> _Task goal_
Copy out exactly the lines spanning the line with "Viewport: 1389px width, 868px" to the line with "Task: Click the Create Part yellow block icon", inclusive, from the data underneath, with no pictures.

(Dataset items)
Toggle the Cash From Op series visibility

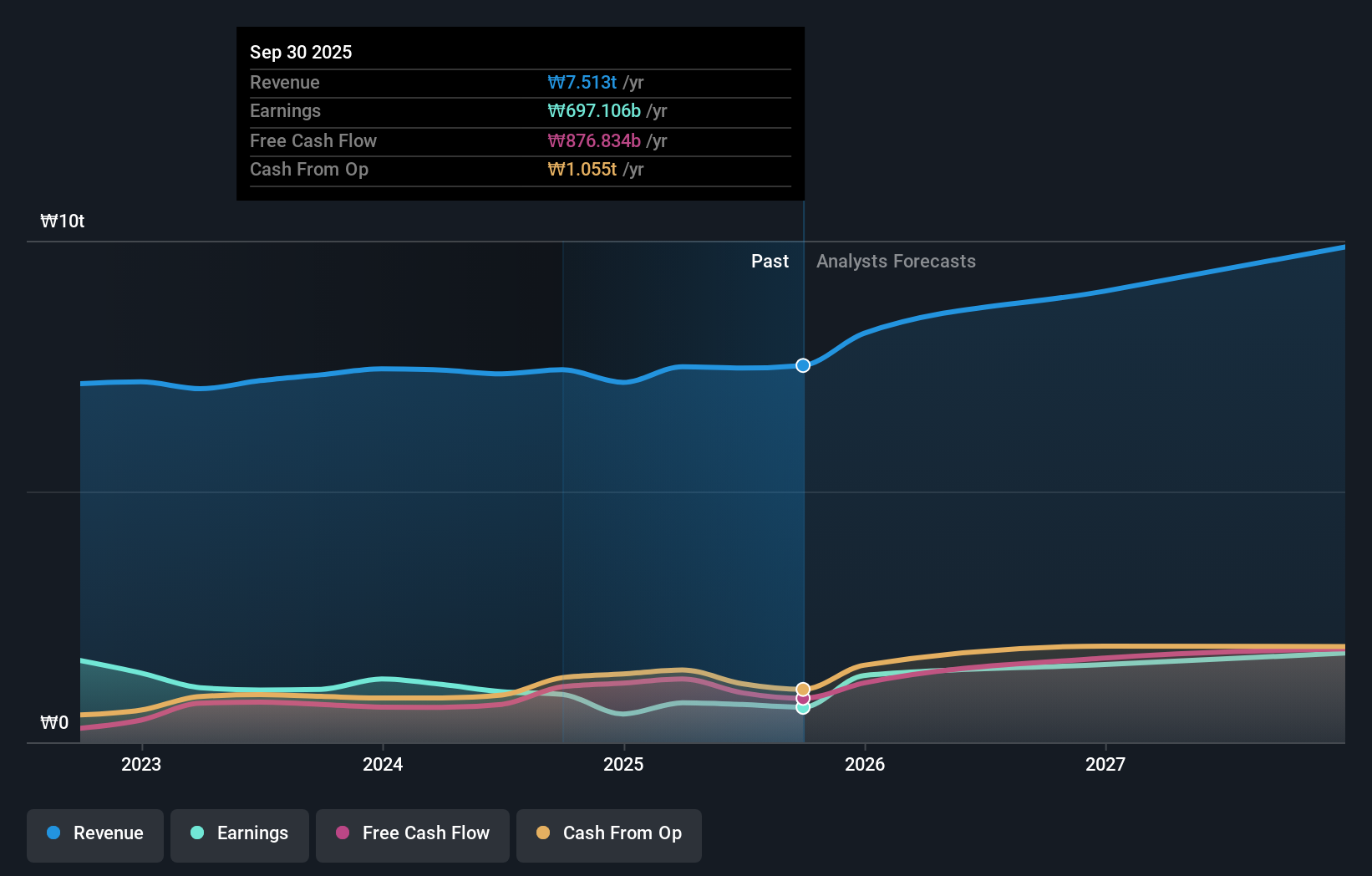click(609, 834)
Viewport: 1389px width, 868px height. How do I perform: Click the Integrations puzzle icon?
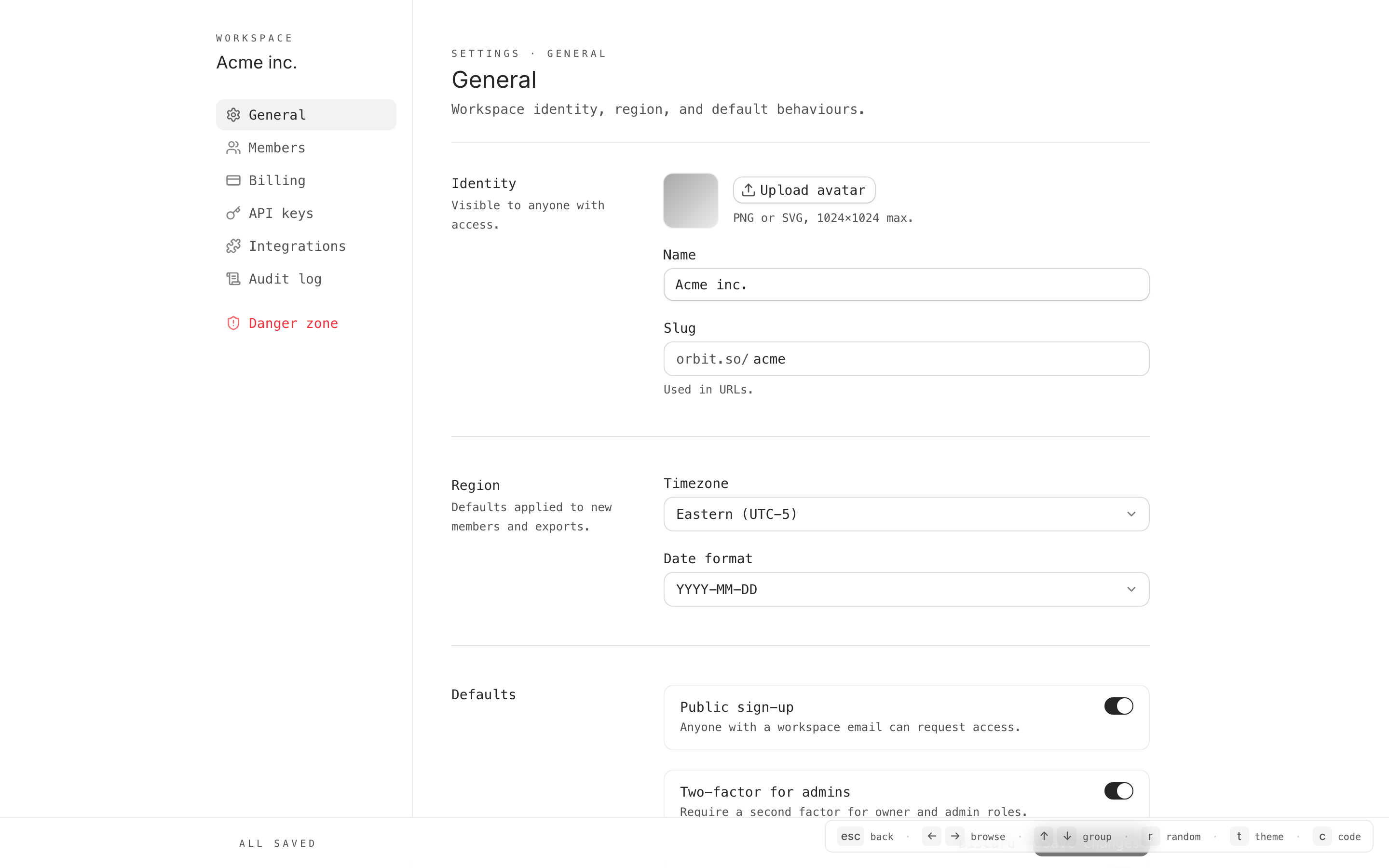tap(233, 246)
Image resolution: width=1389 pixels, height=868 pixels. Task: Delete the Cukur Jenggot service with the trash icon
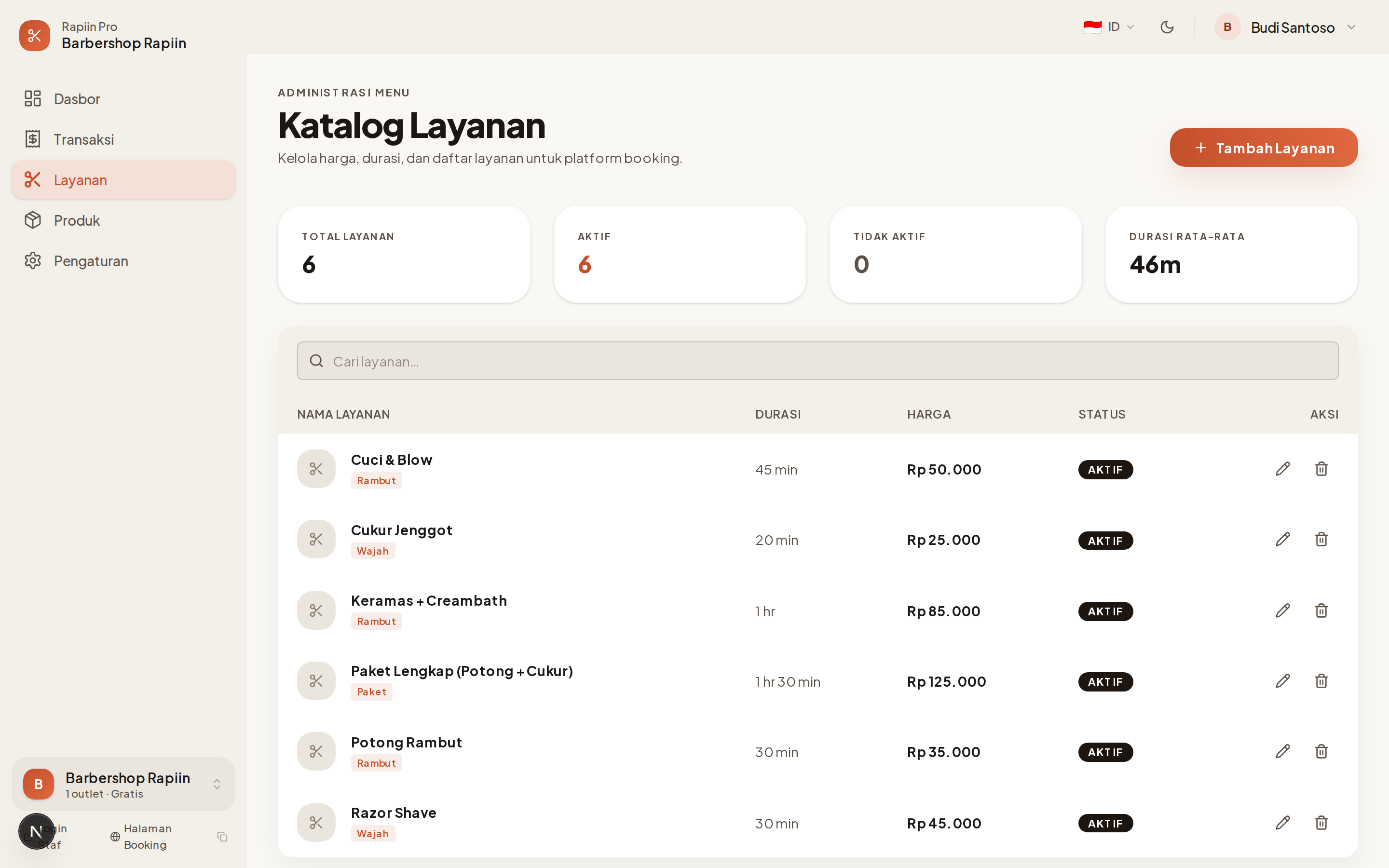click(1321, 540)
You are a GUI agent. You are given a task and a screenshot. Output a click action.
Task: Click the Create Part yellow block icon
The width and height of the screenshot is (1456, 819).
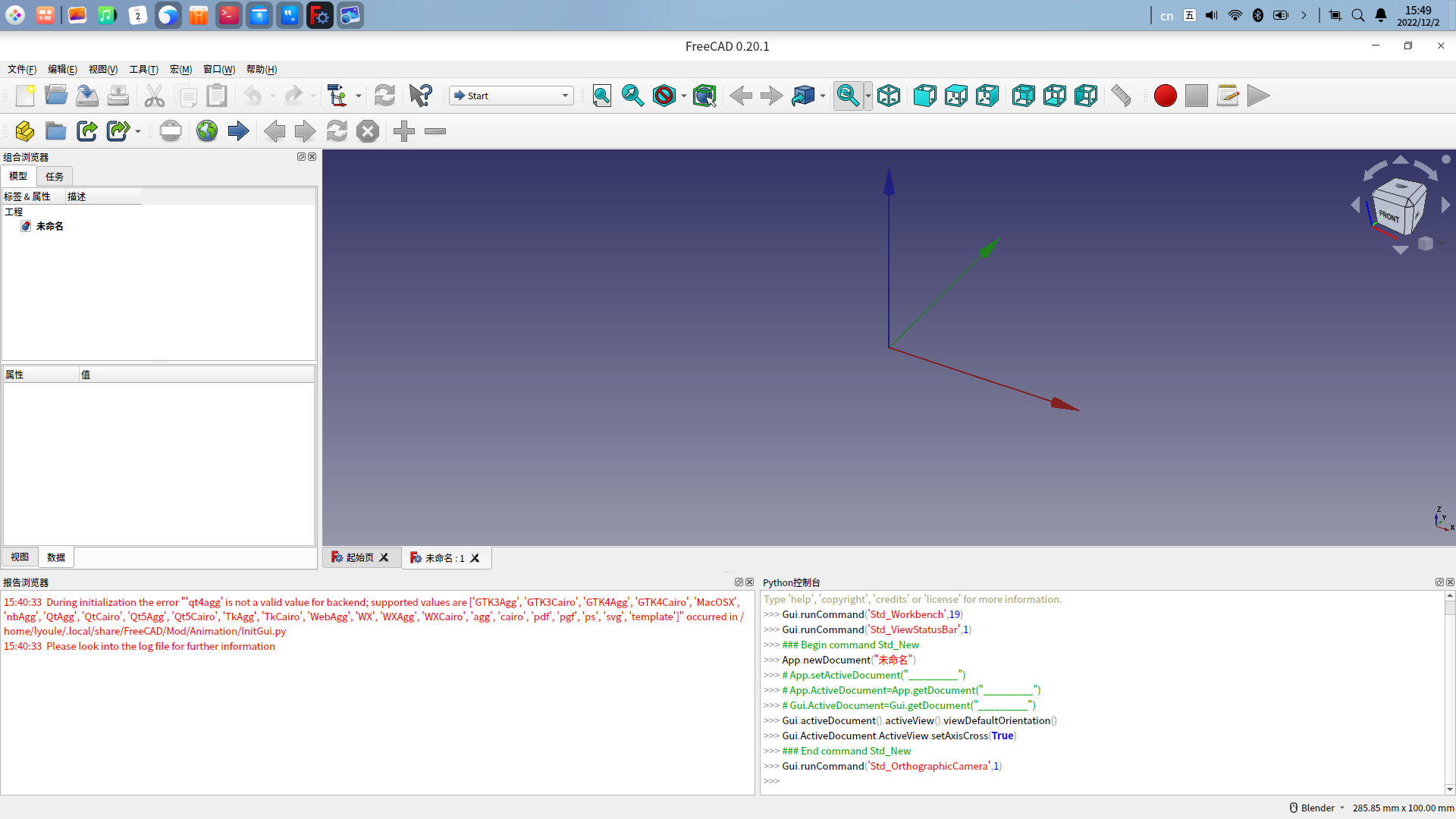24,131
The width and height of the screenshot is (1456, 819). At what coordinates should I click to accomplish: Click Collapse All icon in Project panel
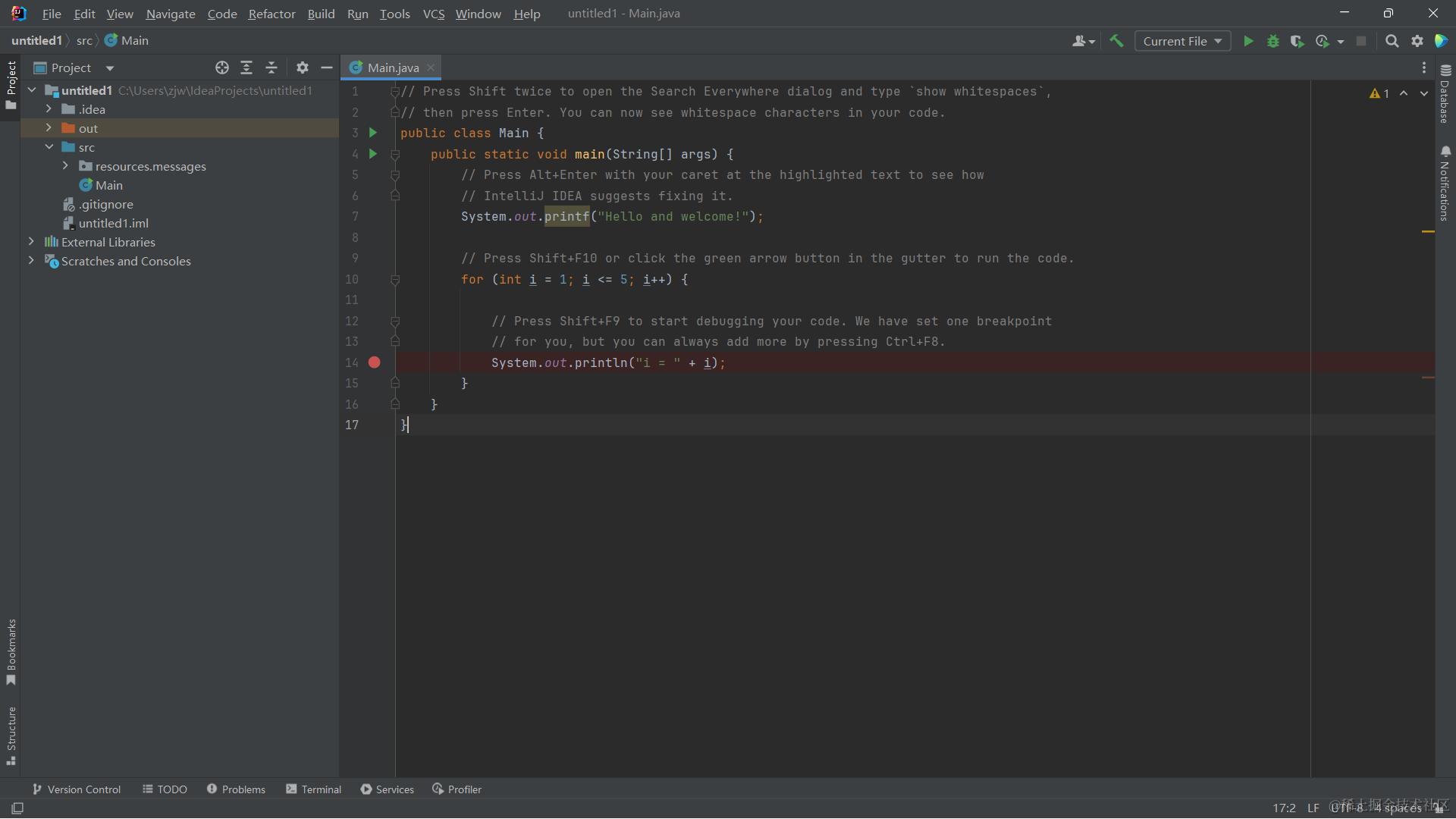(x=271, y=67)
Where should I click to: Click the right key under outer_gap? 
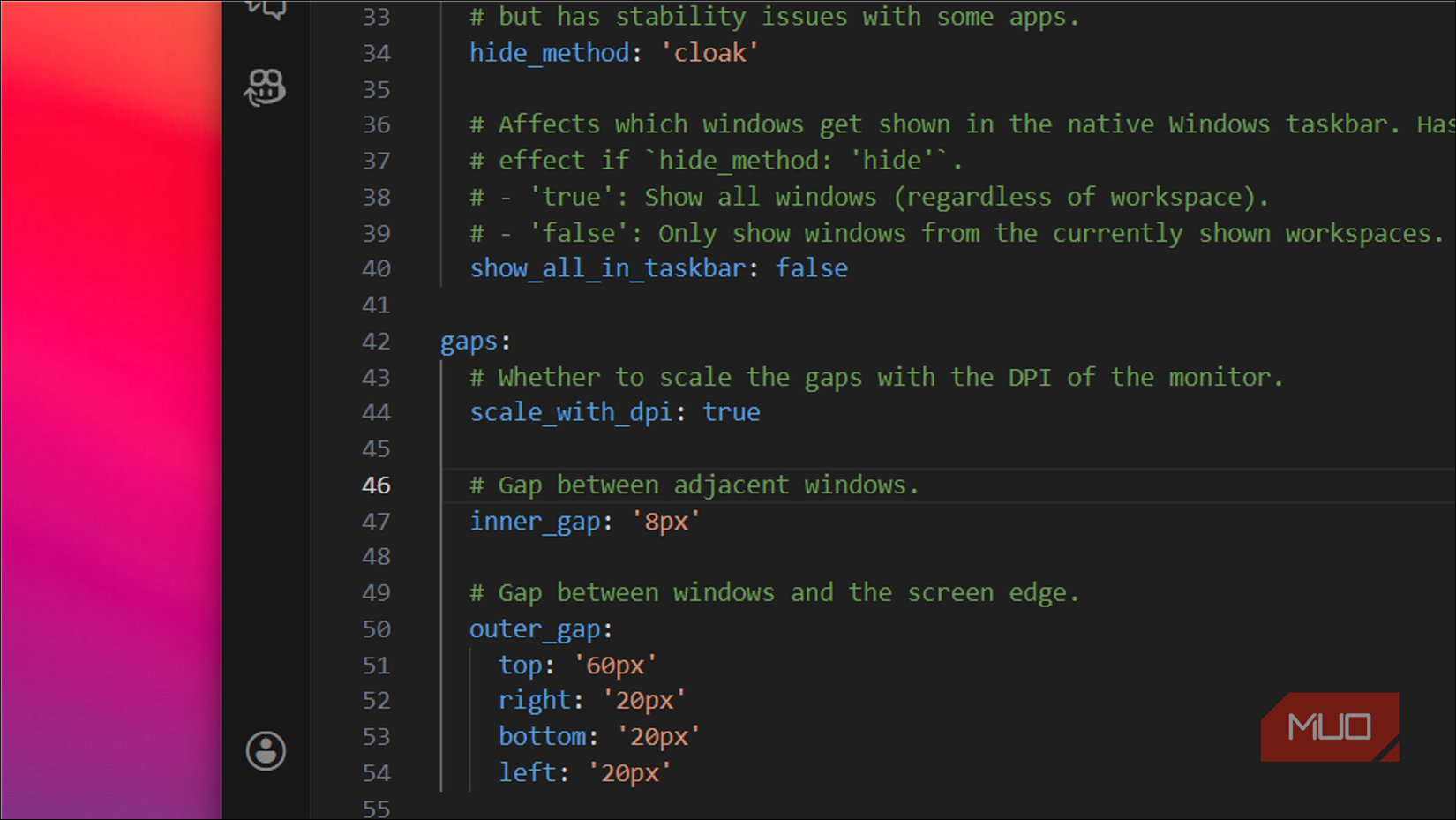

> _Finished exercise_
Viewport: 1389px width, 868px height. How do I perform: Click the Integrations puzzle icon?
tap(233, 246)
Image resolution: width=1389 pixels, height=868 pixels. Task: Delete the Cukur Jenggot service with the trash icon
click(1321, 540)
You are a GUI agent. You are given a task and a screenshot. Output a click action.
Task: Click the Create Part yellow block icon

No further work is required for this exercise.